In attesa di conoscere nel dettaglio il testo della delibera sul piano casa della Regione Liguria, che ha sollevato un polverone tra ambientalisti, Liguria Business Journal ha analizzato i dati Ispra (Istituto superiore per la protezione e la ricerca ambientale) sul consumo del suolo nella nostra regione.
Il risultato non è per nulla esaltante perché se nel 1950 il consumo stimato era tra il 2 e il 3,5% e nel 2013 oscillava tra il 5,9 e l’8% (battuta da molte altre regioni), quando si va a vedere il cosiddetto consumo effettivo (vedi box in fondo), le cose cambiano in peggio: la Liguria è seconda in questa classifica con il 22,8% (prima la Valle D’Aosta con il 30,6%). La percentuale di superficie del territorio alterata direttamente o indirettamente dal consumo di suolo a livello regionale raggiunge quota 56% (Puglia, Emilia Romagna, e Campania vanno oltre il 60%).

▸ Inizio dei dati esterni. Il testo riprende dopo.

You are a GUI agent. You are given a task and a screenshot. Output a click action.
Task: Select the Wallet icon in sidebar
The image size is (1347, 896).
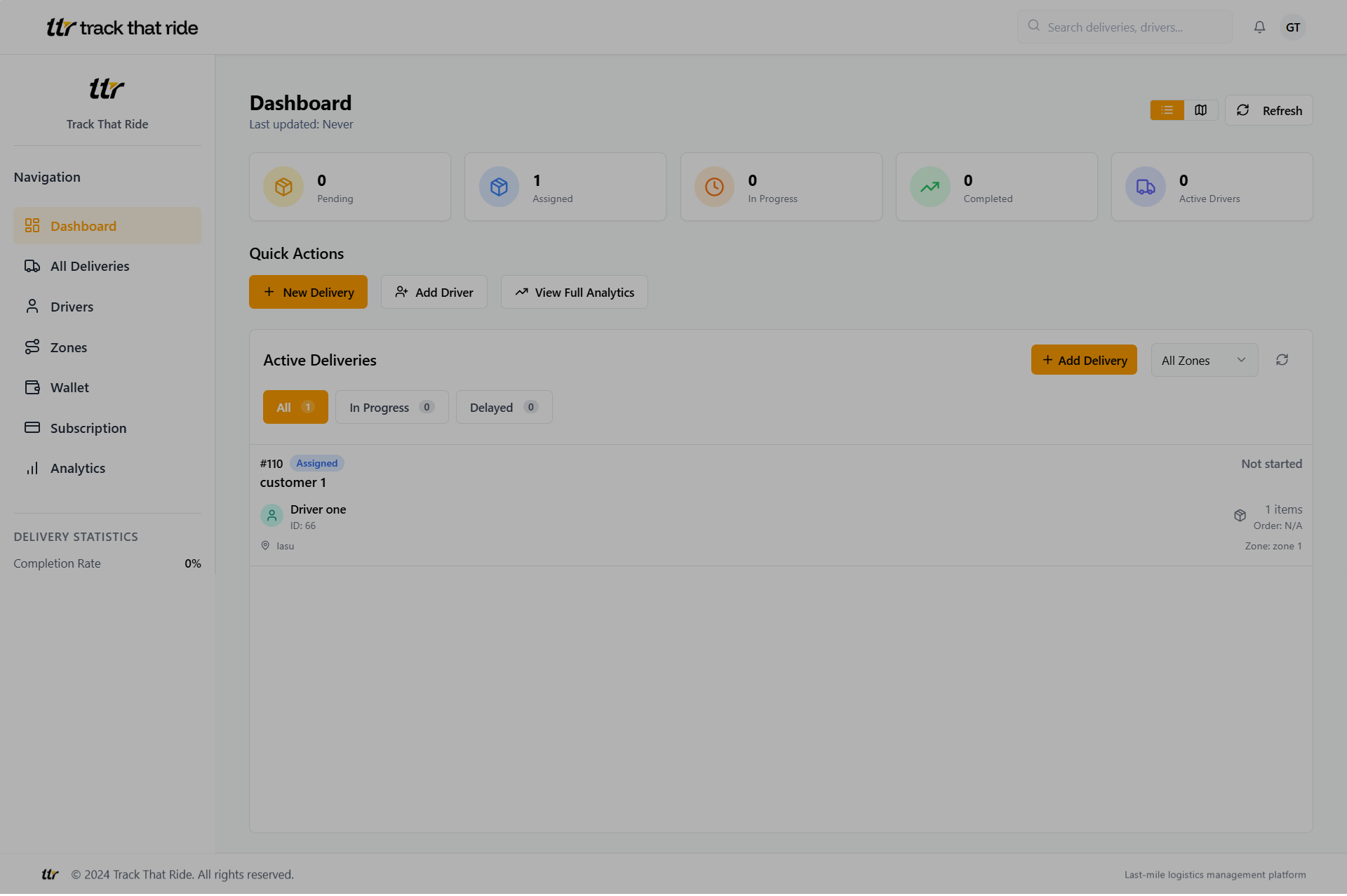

Analizzando solo la fascia costiera, tra le regioni con valori più alti entro i 300 metri dalla linea di costa ci sono proprio le Marche e la Liguria con oltre il 40% di suolo consumato.
Al livello regionale, Liguria e Campania hanno i valori percentuali più elevati di suolo consumato tra 0 e 10% di pendenza (19,3% e 15,9% rispettivamente). Se si guarda oltre il 10% di pendenza si trovano percentuali maggiori di consumato ancora in Liguria (con 3,7%) e Campania (con 4%).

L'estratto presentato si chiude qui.